Asian-American Presbyterians sound call for unity

More than 70,000 Asian church members have quite an impact

July 7, 2010

MINNEAPOLIS

Giving thanks for the past while looking ahead to a promising future was the theme of Tuesday’s National Asian Presbytery Council (NAPC) dinner at the 219th General Assembly (2010).

“I want to thank you, because many of us have grown up and been raised in this church by the NAPC,” said outgoing GA Moderator Bruce Reyes-Chow. “For many of us, the ministries we are engaged in would not be possible if not for the work of many of you.”

“We want to remember the names of the people who have struggled and often not been recognized, but who have stood up for justice and have enabled us to be here,” said Reyes-Chow.

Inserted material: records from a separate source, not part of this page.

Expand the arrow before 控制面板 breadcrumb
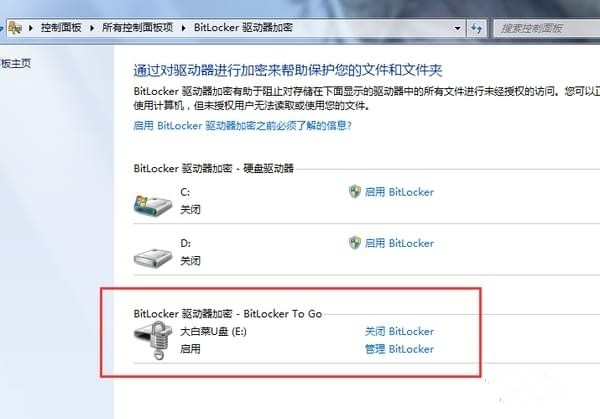Viewport: 600px width, 419px height. 31,28
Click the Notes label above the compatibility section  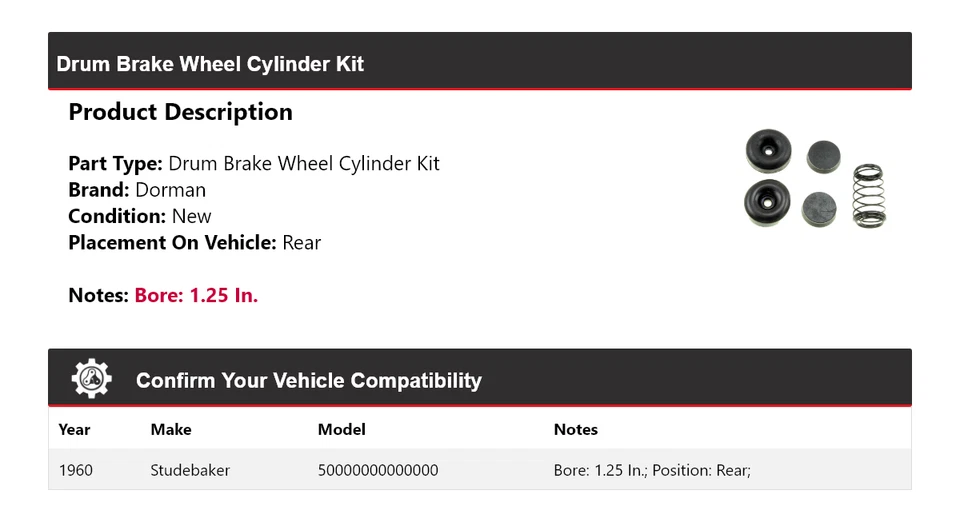98,295
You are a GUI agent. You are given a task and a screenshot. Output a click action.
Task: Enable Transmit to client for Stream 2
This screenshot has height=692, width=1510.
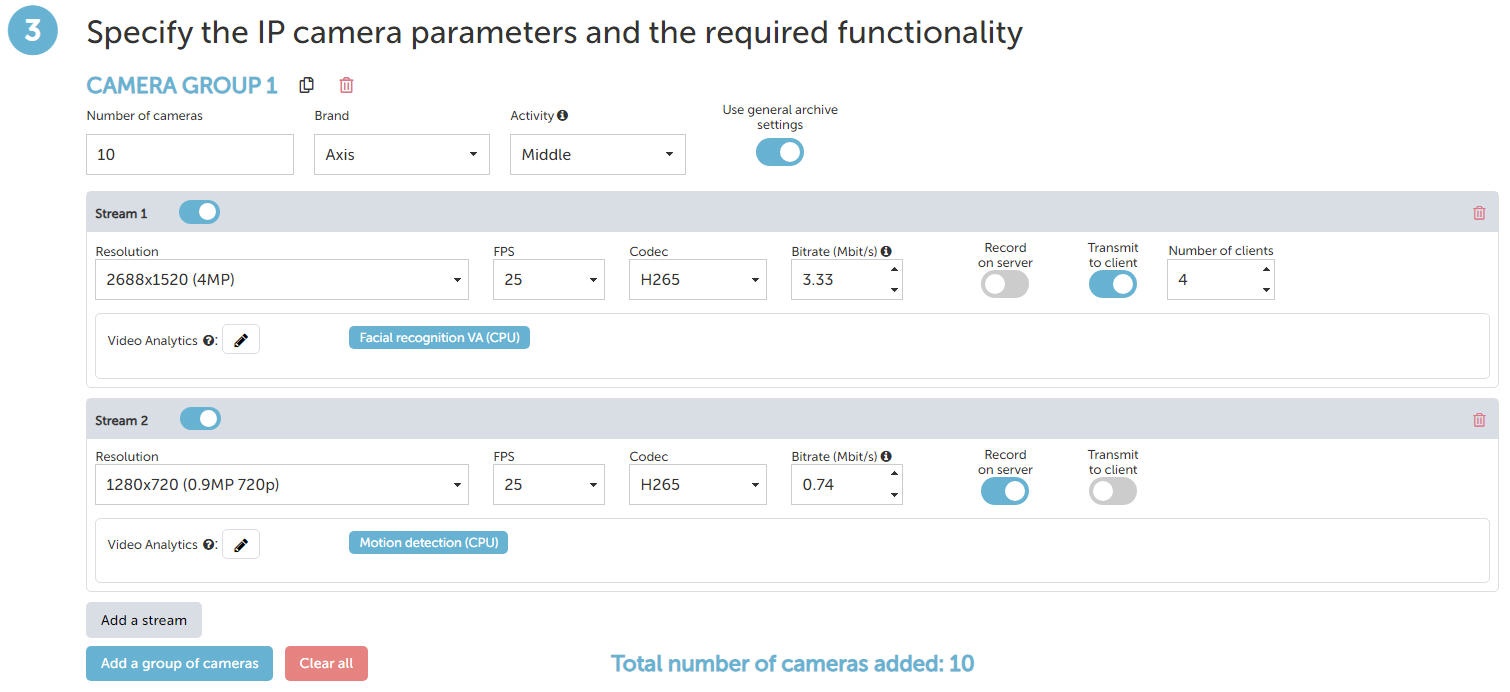[1113, 491]
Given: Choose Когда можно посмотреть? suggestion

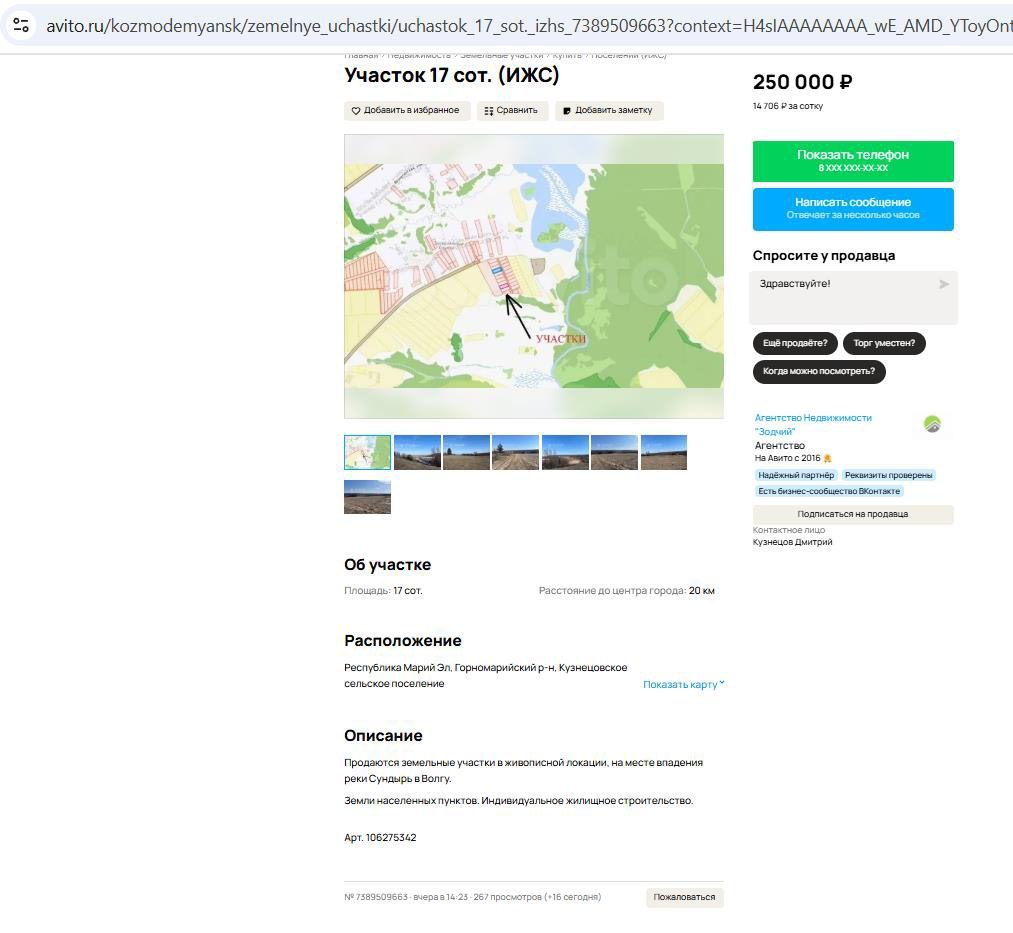Looking at the screenshot, I should pyautogui.click(x=819, y=372).
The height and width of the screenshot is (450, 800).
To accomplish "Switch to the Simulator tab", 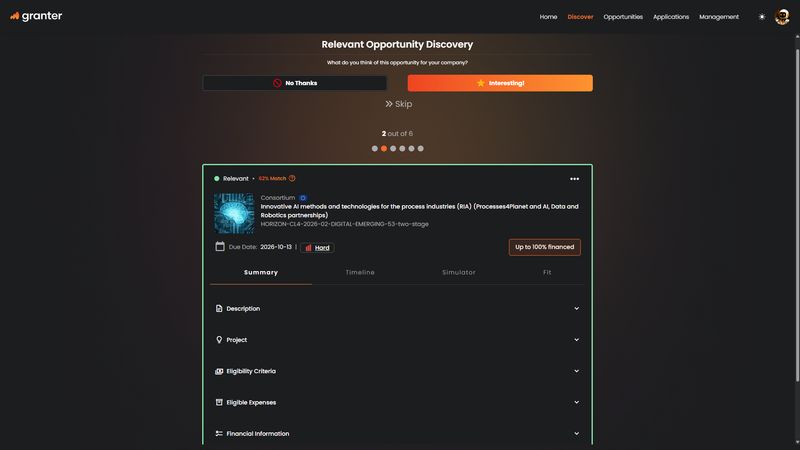I will coord(459,272).
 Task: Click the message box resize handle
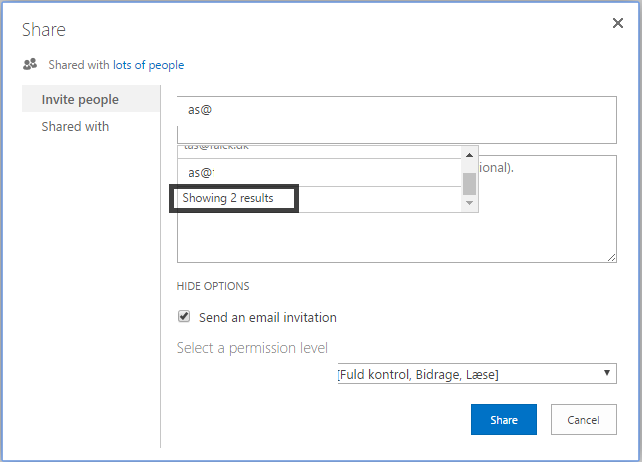pos(611,257)
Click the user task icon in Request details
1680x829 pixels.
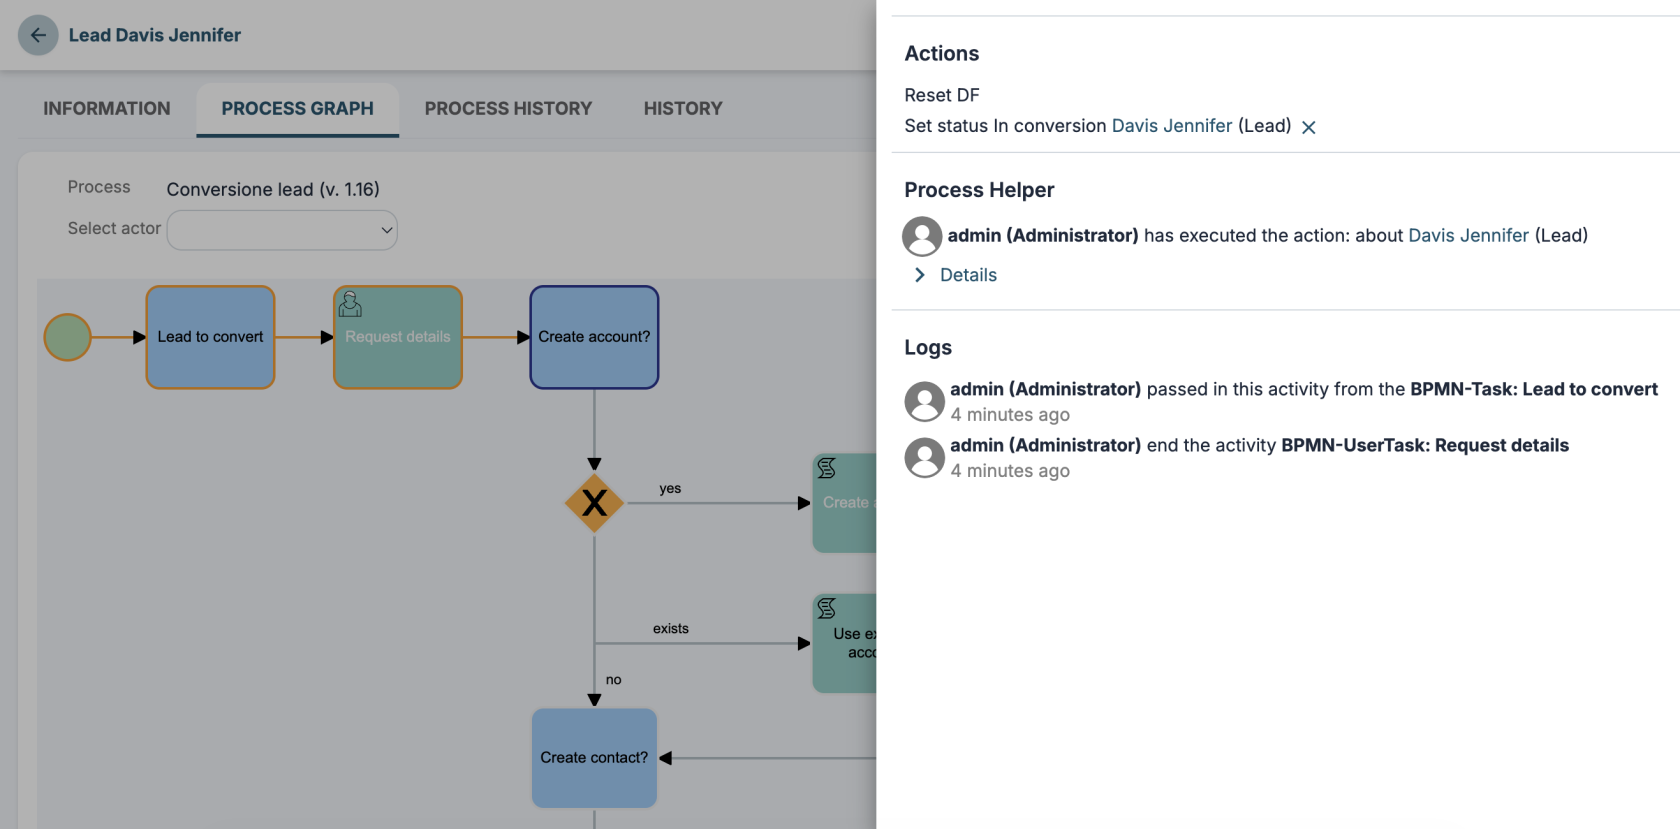pyautogui.click(x=350, y=303)
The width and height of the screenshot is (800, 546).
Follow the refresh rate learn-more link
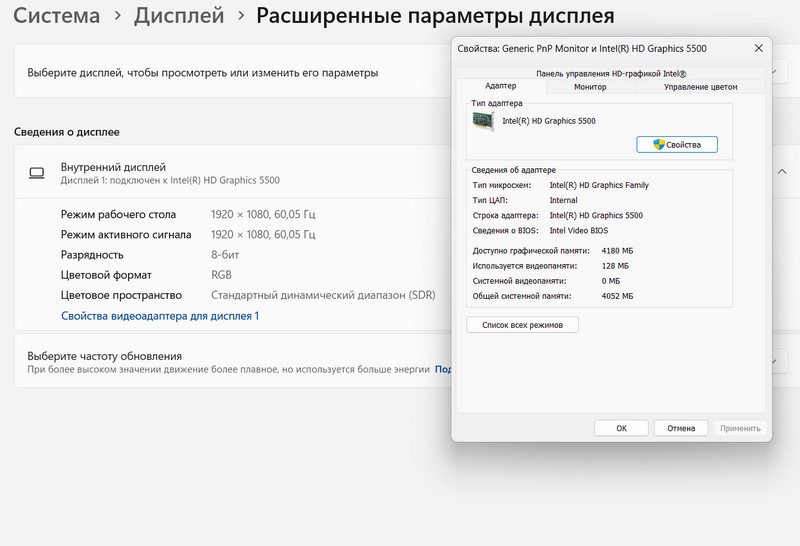pyautogui.click(x=444, y=369)
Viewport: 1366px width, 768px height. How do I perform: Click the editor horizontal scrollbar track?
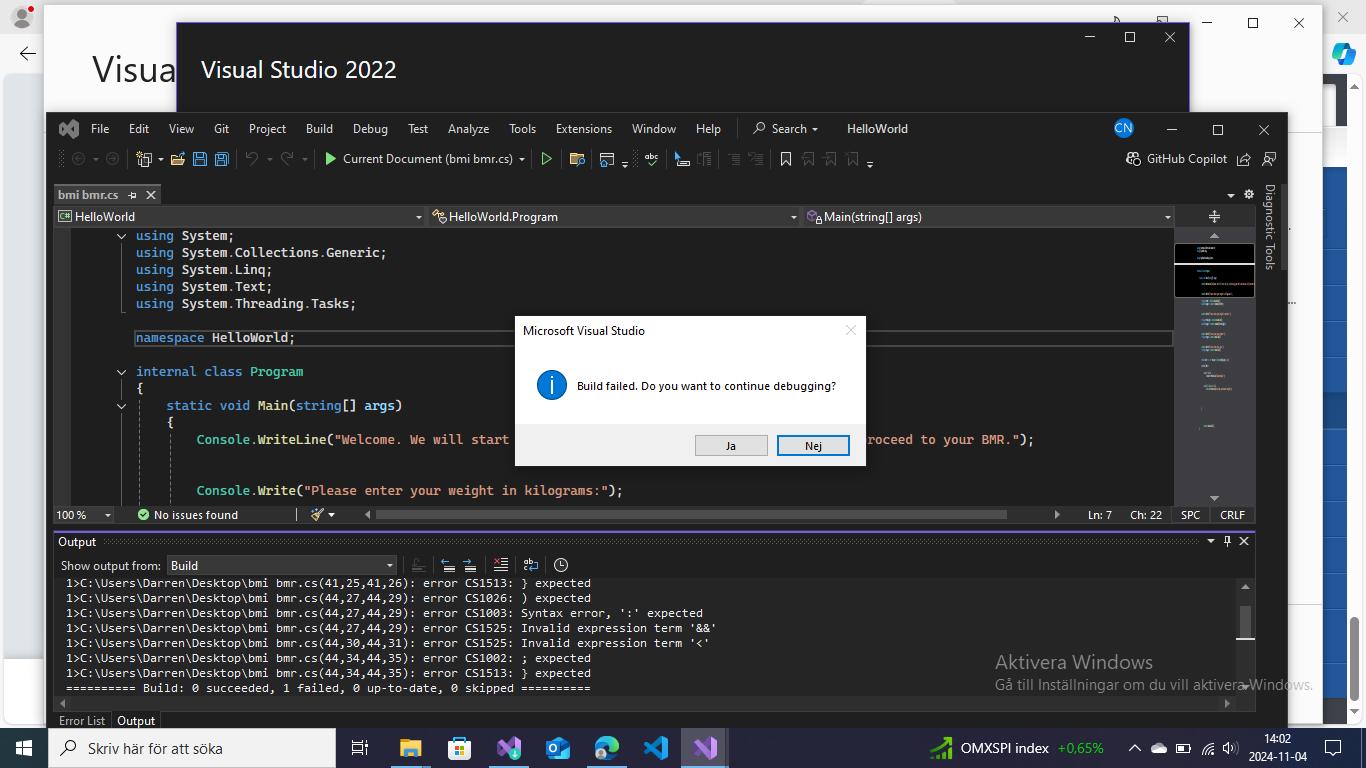click(1030, 515)
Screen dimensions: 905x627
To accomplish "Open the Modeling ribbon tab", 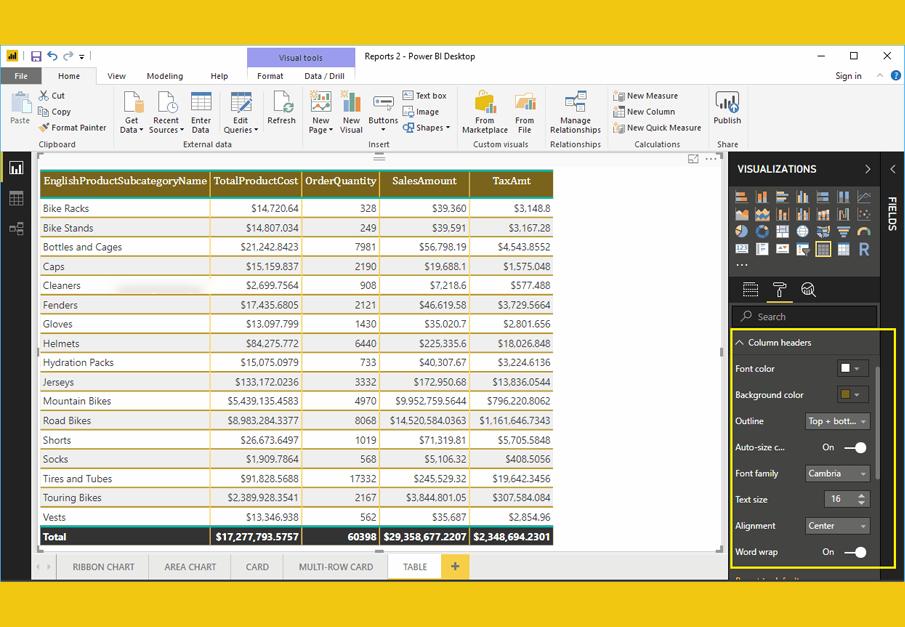I will [x=164, y=76].
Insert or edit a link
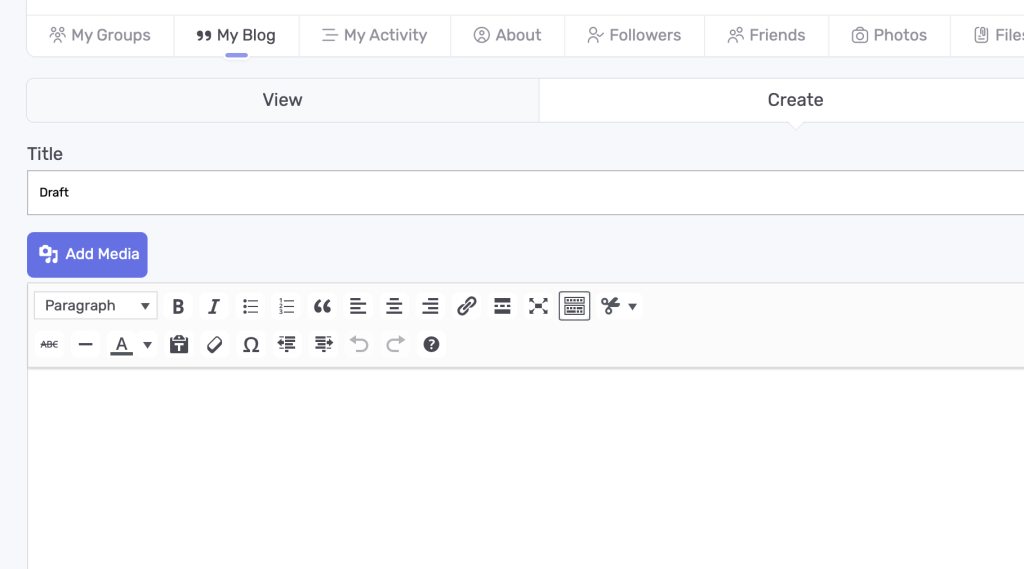 click(466, 306)
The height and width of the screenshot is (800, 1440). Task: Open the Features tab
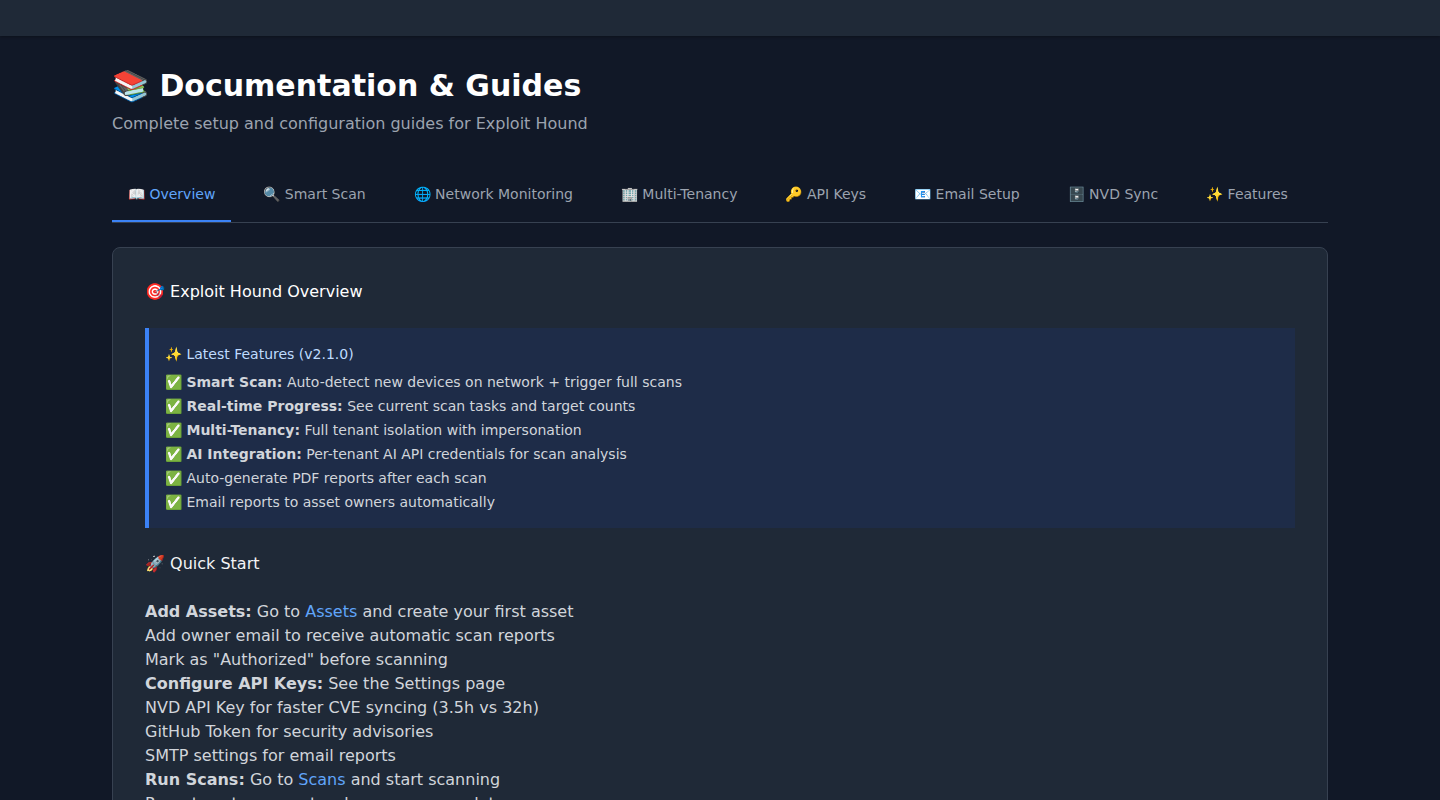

“We have so much to offer in the unique nature of what it means to be an Asian-American,” said Reyes-Chow. “How we offer that and live that out for our children in the next generation is the way that we will honor what God has done in the past.”

Former Moderator, the Rev. Syngman Rhee also spoke at the dinner.

“At the first NAPC in 1972, there were 30 or 40 Asians,” recalled Rhee. “It was a wonderful beginning, and we have grown a lot.”

Rhee pointed out the important of NAPC members not breaking into separate groups based on nationality.

“Under the umbrella of Asian identity there will be more strength and a more united front, said Rhee. Without that united strength, our part in the church and what we can contribute will be minimized.”

There are more than 600 Asian congregations nationwide with more than 70,000 members.